Magnitsky List Will Harm US-Russia Ties

MOSCOW, April 12 (RIA Novosti) – The expected publication this week by the United States of a list of Russian officials subject to sanctions over suspected human rights abuses will damage US-Russia relations, the Kremlin said on Friday.

“The appearance of any list will undoubtedly have a negative effect on Russian and US relations,” President Vladimir Putin’s spokesman told journalists.

Russian officials named in the so-called Magnitsky List could be denied US visas and have their US assets frozen.

The list is expected to be made public by Washington later on Friday. The list, and the law on which it is based, is named after Sergei Magnitsky, a Russian lawyer who died in disputed circumstances in a Moscow detention facility in 2009 after alleging massive fraud by Russian Interior and Tax Ministry officials. His supporters claim he was tortured to death, while Russian officials maintain he died of heart problems.

Putin’s spokesman Dmitry Peskov stressed however that bilateral ties would survive the row over the list, and prospects for “further development and growth” in relations would continue to exist.

Moscow is expected to release in response a counter list of US officials it accuses of violating the rights of Russians abroad.

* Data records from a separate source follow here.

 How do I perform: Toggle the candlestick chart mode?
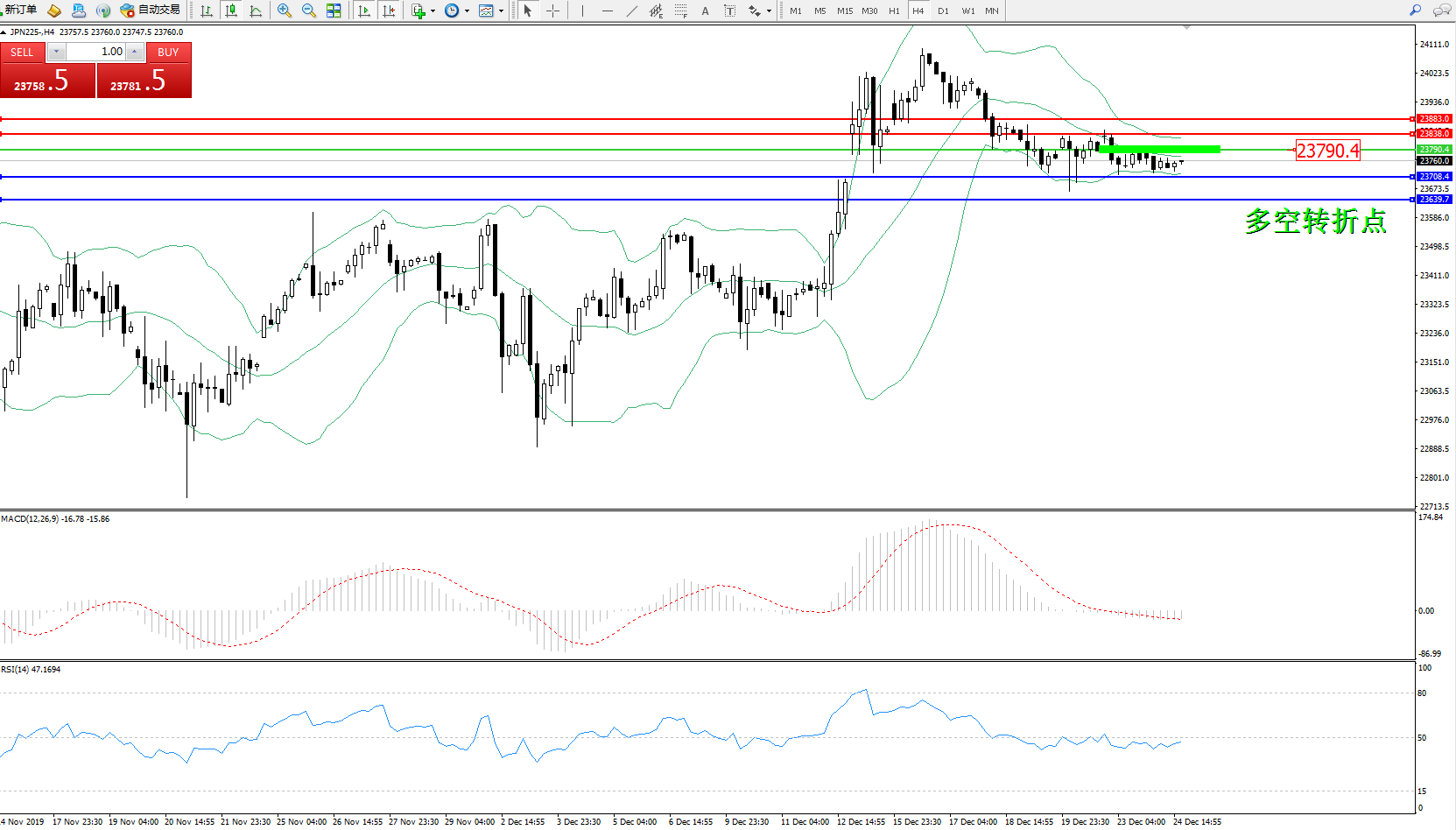tap(231, 11)
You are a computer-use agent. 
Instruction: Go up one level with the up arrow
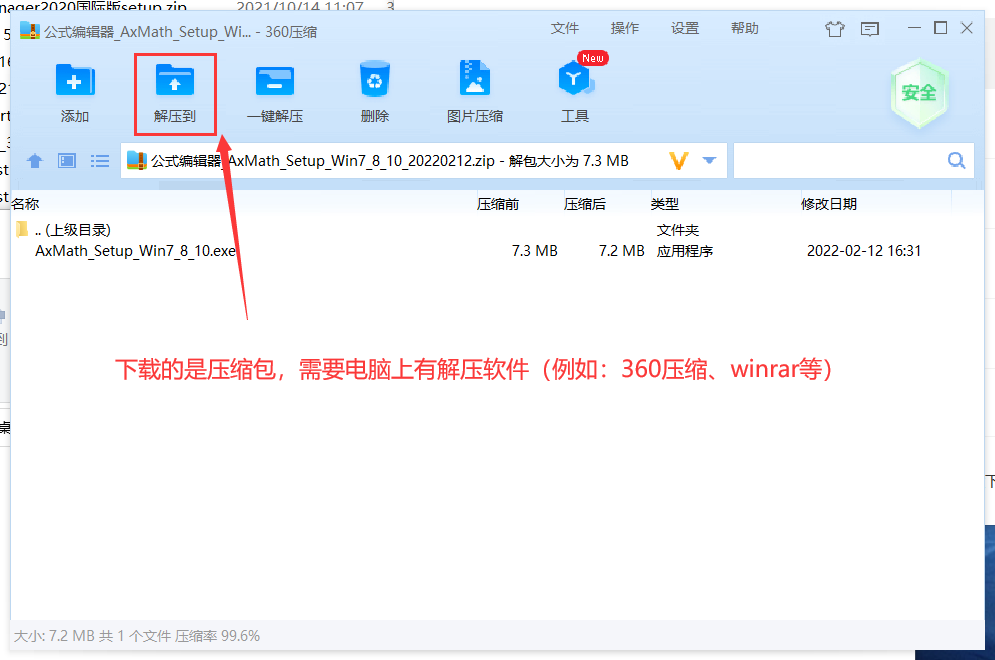tap(35, 161)
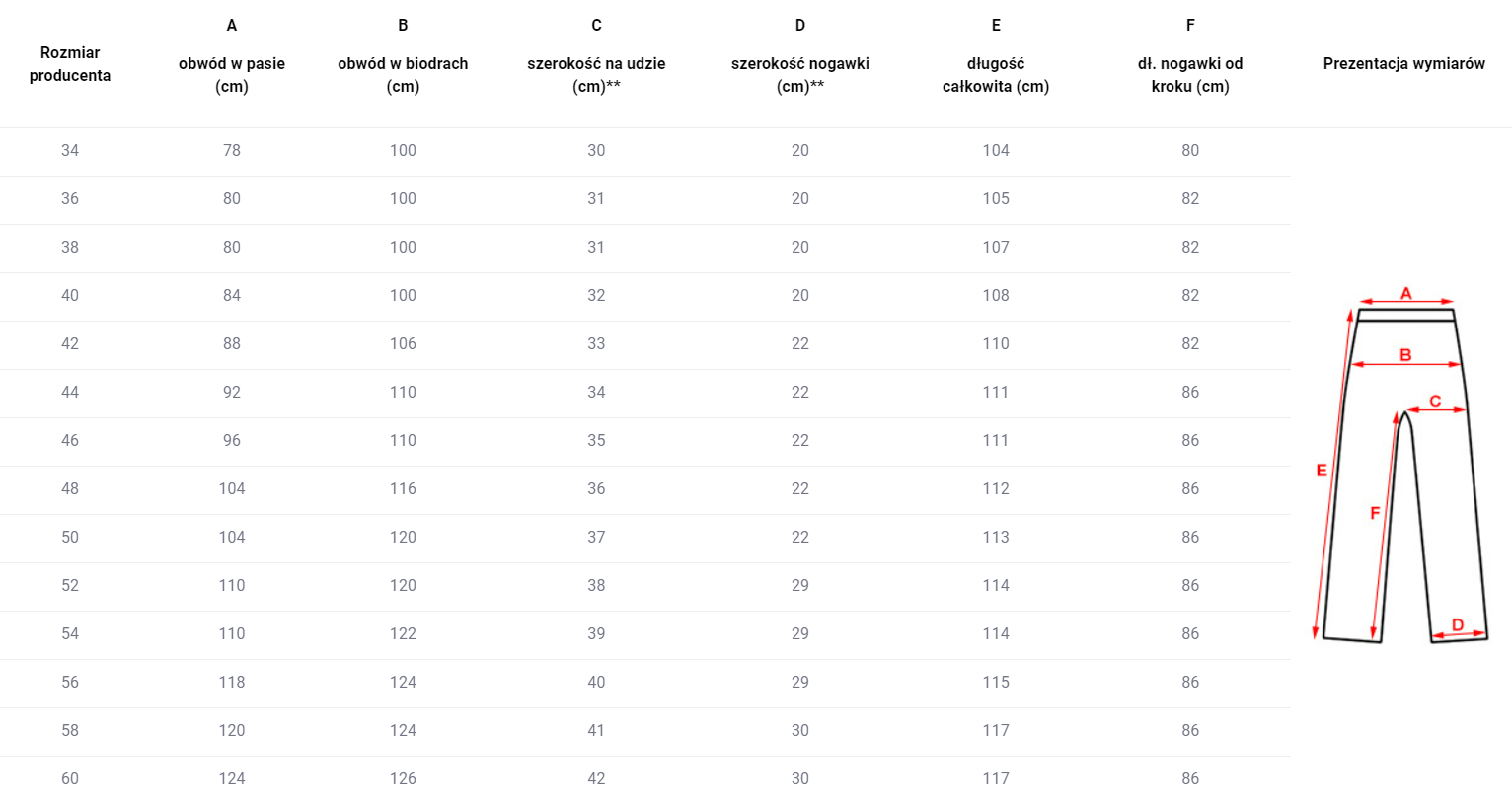This screenshot has width=1512, height=801.
Task: Click waist value 78 for size 34
Action: [232, 151]
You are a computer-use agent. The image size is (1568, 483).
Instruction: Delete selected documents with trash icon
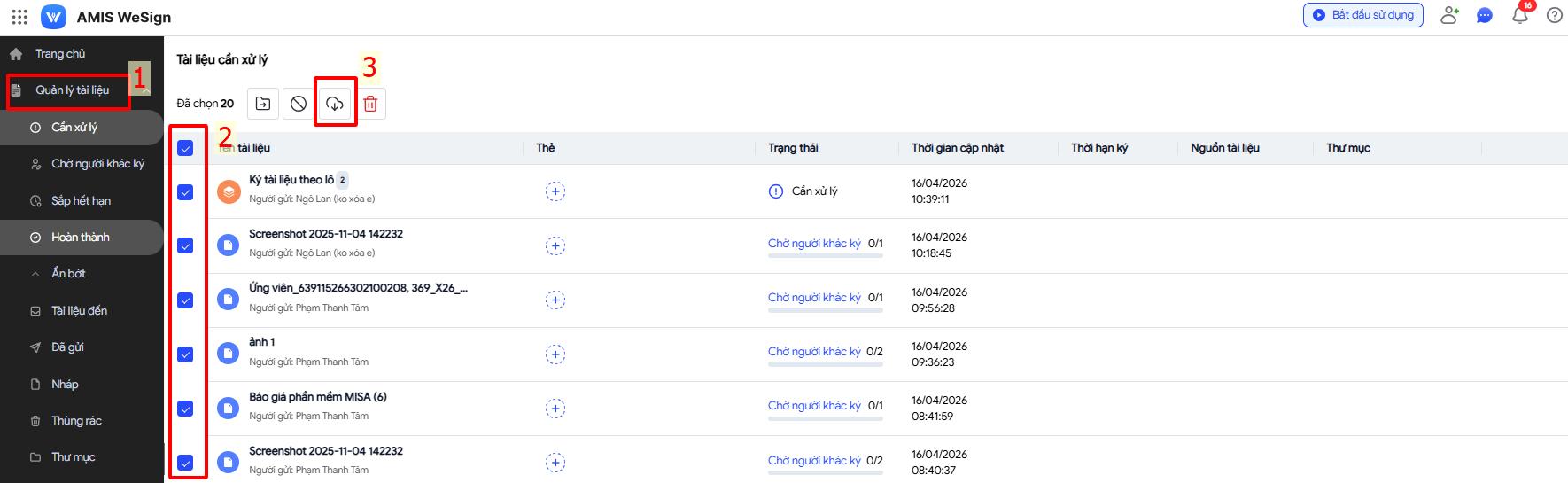[370, 104]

The Magnitsky Act was backed by members of Russia’s opposition movement, notably Boris Nemtsov, a deputy prime minister in the 1990s, who visited Washington last year to push for the law.

Russia responded to the law this year by banning American families from adopting Russian children.

Magnitsky is currently being posthumously tried in Russia on tax evasion charges. The trial is believed to be the first posthumous prosecution in either Soviet or Russian history.